Office Visit: Dr. Kevin Axx by Sam Mittelsteadt, editor, Dentaltown magazine

Dentaltown Magazine

This Townie endodontist, who moved to the right city at the absolutely wrong time, explains how he hustled his way back into success, happiness and practice ownership.


by Sam Mittelsteadt, editor, Dentaltown magazine


Dentists spend most of their working hours in their practices, so they usually don’t get many opportunities to see what it’s like inside another clinician’s office. Dentaltown magazine’s recurring Office Visit profile offers a chance for Townies to meet their peers, hear their stories and get a sense of their practice protocols.

In this issue, we introduce Dr. Kevin Axx, an endodontist who practiced in Manhattan before heading west to enjoy sunnier days (literally). His arrival in Phoenix coincided with the economy’s bust, however, which left him scrambling to survive as an associate in a suburban practice in a city where he didn’t know another soul. Here, he discusses how he overcame those challenges and recently returned to practice ownership, where he believes the specialty is headed, and his suggestions for Townies who are thinking about opening their own practices.

Office Highlights

Tell us how you decided to get into dentistry.

I took pre-med classes at the University of Rochester in New York because, growing up, I knew that I was headed for medicine. But during my sophomore year of college, I became close with my best friend’s family and her father was a local dentist. He and I talked quite a lot, and he’d say that I was making a mistake choosing medicine because dentists work for themselves, work better hours, have a better quality of life, etc. He gets the credit for changing my mind—and my life!—and encouraging me to take the DAT and apply to dental school. Looking back, he was grooming me to return to Rochester and join his practice, but life is unpredictable and took me in a different direction.

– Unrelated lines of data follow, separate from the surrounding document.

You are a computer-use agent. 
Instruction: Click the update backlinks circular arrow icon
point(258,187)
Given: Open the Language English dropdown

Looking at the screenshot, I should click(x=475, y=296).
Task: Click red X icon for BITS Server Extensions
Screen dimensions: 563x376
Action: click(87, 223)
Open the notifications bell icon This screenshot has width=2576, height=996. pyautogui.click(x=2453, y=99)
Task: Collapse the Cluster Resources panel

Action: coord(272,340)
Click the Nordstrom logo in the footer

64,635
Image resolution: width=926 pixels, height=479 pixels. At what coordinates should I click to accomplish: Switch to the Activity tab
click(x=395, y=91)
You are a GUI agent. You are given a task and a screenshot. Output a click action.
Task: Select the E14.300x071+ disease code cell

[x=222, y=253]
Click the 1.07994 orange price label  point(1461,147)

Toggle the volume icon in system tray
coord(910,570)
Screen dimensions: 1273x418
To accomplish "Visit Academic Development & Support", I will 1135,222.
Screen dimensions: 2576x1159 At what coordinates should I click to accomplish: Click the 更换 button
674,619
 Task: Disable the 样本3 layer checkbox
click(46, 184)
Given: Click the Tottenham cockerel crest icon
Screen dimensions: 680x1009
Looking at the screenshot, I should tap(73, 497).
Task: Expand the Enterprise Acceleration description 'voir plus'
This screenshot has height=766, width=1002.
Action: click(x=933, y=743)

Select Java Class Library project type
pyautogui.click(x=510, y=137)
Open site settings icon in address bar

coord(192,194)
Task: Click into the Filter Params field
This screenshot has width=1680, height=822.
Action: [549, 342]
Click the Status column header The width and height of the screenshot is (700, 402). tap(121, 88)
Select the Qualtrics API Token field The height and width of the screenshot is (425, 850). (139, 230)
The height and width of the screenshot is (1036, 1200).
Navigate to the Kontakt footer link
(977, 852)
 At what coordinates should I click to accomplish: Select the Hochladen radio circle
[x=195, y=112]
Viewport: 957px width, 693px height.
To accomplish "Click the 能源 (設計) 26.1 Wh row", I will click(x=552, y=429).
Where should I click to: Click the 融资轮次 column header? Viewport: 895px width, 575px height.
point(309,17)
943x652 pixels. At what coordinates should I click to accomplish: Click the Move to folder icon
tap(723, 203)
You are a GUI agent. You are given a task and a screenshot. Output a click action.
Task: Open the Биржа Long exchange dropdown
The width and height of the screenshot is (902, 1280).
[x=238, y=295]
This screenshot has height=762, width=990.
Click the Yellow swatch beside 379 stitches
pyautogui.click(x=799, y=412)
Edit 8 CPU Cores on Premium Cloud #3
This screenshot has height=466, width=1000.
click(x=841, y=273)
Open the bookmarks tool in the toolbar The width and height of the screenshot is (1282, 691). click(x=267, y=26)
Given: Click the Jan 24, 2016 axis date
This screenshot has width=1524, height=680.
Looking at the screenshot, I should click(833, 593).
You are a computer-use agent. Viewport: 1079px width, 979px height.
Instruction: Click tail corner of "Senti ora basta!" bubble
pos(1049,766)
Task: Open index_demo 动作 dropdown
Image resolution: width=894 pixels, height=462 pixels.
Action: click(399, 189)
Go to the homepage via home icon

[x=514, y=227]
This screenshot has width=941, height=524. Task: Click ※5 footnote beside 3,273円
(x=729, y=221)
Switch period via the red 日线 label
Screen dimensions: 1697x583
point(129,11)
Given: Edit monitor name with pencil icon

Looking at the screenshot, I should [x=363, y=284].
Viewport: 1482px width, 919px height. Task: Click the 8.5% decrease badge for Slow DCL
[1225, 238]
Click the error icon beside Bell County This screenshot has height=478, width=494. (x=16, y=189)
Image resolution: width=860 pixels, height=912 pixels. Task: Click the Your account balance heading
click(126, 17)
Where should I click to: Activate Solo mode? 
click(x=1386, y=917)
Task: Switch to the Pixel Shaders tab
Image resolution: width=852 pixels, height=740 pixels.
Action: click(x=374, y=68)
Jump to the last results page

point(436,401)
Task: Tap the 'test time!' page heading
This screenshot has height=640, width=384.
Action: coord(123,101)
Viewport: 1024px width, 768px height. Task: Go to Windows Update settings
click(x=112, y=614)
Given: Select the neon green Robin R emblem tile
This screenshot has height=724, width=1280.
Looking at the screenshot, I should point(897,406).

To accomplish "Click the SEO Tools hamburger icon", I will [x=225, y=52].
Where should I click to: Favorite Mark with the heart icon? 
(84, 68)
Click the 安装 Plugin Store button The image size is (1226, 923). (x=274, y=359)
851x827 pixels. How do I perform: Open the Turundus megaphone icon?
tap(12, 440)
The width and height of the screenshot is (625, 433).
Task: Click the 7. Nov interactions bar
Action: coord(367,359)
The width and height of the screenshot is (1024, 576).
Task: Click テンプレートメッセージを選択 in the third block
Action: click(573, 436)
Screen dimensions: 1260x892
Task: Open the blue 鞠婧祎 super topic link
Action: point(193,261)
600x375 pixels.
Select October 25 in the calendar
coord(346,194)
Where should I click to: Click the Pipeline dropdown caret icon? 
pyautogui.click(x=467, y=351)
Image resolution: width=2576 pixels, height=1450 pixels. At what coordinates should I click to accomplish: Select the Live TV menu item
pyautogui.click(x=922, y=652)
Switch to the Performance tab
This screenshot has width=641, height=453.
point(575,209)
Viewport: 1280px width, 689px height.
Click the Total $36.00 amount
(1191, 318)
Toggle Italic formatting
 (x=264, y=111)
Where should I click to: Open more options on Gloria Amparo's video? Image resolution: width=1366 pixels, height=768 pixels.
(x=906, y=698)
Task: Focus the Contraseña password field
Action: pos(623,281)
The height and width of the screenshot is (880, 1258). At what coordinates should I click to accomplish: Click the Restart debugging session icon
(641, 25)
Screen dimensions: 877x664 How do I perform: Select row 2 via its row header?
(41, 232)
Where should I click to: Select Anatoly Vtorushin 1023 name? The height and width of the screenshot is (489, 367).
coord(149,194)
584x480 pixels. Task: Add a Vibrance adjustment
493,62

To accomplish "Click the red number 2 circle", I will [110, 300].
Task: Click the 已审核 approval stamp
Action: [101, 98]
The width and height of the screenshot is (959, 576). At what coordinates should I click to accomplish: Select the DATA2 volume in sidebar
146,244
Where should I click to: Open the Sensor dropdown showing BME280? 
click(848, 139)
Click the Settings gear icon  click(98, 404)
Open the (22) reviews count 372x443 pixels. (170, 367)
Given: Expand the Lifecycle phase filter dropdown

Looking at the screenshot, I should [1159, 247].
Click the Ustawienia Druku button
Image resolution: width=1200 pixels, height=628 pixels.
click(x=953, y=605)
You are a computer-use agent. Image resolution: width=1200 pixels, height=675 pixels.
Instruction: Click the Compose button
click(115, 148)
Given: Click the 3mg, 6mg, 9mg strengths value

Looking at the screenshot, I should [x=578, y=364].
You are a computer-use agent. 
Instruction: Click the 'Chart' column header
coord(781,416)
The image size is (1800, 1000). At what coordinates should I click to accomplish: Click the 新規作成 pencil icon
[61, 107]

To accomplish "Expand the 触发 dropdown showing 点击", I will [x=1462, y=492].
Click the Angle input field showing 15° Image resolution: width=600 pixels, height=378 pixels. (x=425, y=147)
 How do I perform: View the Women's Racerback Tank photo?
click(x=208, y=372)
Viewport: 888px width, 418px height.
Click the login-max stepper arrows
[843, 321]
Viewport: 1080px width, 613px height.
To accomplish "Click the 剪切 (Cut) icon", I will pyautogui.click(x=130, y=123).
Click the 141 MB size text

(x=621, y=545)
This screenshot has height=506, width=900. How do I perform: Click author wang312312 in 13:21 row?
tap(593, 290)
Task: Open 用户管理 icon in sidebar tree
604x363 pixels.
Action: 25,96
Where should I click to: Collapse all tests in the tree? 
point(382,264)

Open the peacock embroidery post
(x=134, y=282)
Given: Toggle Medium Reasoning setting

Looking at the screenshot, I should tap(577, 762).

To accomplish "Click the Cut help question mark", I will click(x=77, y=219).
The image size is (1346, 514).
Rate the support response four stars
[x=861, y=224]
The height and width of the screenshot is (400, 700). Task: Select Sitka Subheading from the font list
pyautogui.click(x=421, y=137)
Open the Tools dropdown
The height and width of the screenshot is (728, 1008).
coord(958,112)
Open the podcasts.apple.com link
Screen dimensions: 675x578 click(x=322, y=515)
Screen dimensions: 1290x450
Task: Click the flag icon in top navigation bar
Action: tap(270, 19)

Right after you finished your endo residency at Temple, you opened your own practice in Manhattan. How much of a challenge was it to be in charge of your own place so soon?

Manhattan is a unique place; people aren’t lying when they say it will either make you or break you. I was fortunate to be able to build my practice by renting space from one of my mentors, who taught me so much about the business of being an endodontist—the hustle and the methods that helped him build his successful practice. We didn’t get that in residency!

Too many new grads just out of dental school and postgrad residencies expect that when they get their first jobs, the patients will just be flowing in and their schedules will be full. That couldn’t be further from the truth—especially in a city with as much competition as New York. I knew that if I didn’t hit the pavement every day—going into dental offices introducing myself and pleading for an opportunity for a patient, even if it was at 5 p.m. on a Friday—that I might not pay the bills.

In 2007, you moved to Phoenix, where you didn’t know a soul—when you landed at the airport, the person who picked you up was the salesman you’d bought a car from over the phone. What led you to move 2,000-plus miles from your home state of New York, and how did you settle in to clinical work?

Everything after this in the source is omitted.